**WORK INSTRUCTION**:
Before you finish, make sure each line of the records has been retyped exactly.

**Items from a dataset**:
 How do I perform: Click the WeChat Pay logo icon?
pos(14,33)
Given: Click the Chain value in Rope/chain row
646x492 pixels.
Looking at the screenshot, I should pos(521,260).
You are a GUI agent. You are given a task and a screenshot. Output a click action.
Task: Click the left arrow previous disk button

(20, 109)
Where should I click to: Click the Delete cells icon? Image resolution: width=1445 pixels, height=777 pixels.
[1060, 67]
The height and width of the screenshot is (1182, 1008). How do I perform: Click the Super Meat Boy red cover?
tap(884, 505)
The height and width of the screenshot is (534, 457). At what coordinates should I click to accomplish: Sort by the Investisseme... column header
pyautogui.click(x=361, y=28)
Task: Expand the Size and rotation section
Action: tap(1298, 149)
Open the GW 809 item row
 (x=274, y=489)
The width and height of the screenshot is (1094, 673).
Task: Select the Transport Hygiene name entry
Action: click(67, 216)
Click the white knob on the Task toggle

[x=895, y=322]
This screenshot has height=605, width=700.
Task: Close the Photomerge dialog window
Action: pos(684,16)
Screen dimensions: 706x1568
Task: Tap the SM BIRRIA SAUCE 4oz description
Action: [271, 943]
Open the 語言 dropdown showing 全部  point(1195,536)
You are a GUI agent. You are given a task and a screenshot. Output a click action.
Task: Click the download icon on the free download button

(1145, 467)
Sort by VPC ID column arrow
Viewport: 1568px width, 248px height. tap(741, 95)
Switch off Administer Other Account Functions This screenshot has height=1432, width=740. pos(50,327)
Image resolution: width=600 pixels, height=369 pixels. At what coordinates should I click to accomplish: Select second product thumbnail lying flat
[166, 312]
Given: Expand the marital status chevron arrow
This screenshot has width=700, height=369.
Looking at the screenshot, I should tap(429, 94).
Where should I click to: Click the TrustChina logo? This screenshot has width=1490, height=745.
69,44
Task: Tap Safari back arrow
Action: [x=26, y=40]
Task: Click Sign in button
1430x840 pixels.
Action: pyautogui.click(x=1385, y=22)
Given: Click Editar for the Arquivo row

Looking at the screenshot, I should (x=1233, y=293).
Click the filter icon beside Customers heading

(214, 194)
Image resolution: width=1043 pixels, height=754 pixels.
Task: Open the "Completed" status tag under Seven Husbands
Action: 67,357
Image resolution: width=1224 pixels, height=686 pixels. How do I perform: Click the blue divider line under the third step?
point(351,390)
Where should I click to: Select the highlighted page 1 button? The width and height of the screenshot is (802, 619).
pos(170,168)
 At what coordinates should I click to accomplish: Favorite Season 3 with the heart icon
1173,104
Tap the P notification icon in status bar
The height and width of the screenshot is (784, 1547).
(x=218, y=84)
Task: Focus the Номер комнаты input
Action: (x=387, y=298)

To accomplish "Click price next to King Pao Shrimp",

**TASK OUTPUT**:
 How do I perform: Click the WeChat Pay logo icon?
pos(14,33)
Given: Click the Chain value in Rope/chain row
646x492 pixels.
Looking at the screenshot, I should pos(521,260).
You are a GUI agent. You are given a task and a screenshot. Output a click action.
Task: Click the left arrow previous disk button

(20, 109)
Where should I click to: Click the Delete cells icon? Image resolution: width=1445 pixels, height=777 pixels.
[1060, 67]
The height and width of the screenshot is (1182, 1008). How do I perform: Click the Super Meat Boy red cover?
tap(884, 505)
The height and width of the screenshot is (534, 457). At what coordinates should I click to accomplish: Sort by the Investisseme... column header
pyautogui.click(x=361, y=28)
Task: Expand the Size and rotation section
Action: tap(1298, 149)
Open the GW 809 item row
 (x=274, y=489)
The width and height of the screenshot is (1094, 673).
Task: Select the Transport Hygiene name entry
Action: click(67, 216)
Click the white knob on the Task toggle

[x=895, y=322]
This screenshot has height=605, width=700.
Task: Close the Photomerge dialog window
Action: pos(684,16)
Screen dimensions: 706x1568
Task: Tap the SM BIRRIA SAUCE 4oz description
Action: [271, 943]
Open the 語言 dropdown showing 全部  point(1195,536)
You are a GUI agent. You are given a task and a screenshot. Output a click action.
Task: Click the download icon on the free download button

(1145, 467)
Sort by VPC ID column arrow
Viewport: 1568px width, 248px height. tap(741, 95)
Switch off Administer Other Account Functions This screenshot has height=1432, width=740. pos(50,327)
Image resolution: width=600 pixels, height=369 pixels. At what coordinates should I click to accomplish: Select second product thumbnail lying flat
[166, 312]
Given: Expand the marital status chevron arrow
This screenshot has width=700, height=369.
Looking at the screenshot, I should tap(429, 94).
Where should I click to: Click the TrustChina logo? This screenshot has width=1490, height=745.
69,44
Task: Tap Safari back arrow
Action: [x=26, y=40]
Task: Click Sign in button
1430x840 pixels.
Action: pyautogui.click(x=1385, y=22)
Given: Click Editar for the Arquivo row

Looking at the screenshot, I should (x=1233, y=293).
Click the filter icon beside Customers heading

(214, 194)
Image resolution: width=1043 pixels, height=754 pixels.
Task: Open the "Completed" status tag under Seven Husbands
Action: 67,357
Image resolution: width=1224 pixels, height=686 pixels. How do I perform: Click the blue divider line under the third step?
point(351,390)
Where should I click to: Select the highlighted page 1 button? The width and height of the screenshot is (802, 619).
pos(170,168)
 At what coordinates should I click to accomplish: Favorite Season 3 with the heart icon
1173,104
Tap the P notification icon in status bar
The height and width of the screenshot is (784, 1547).
(x=218, y=84)
Task: Focus the Номер комнаты input
Action: (x=387, y=298)

To accomplish "Click price next to King Pao Shrimp",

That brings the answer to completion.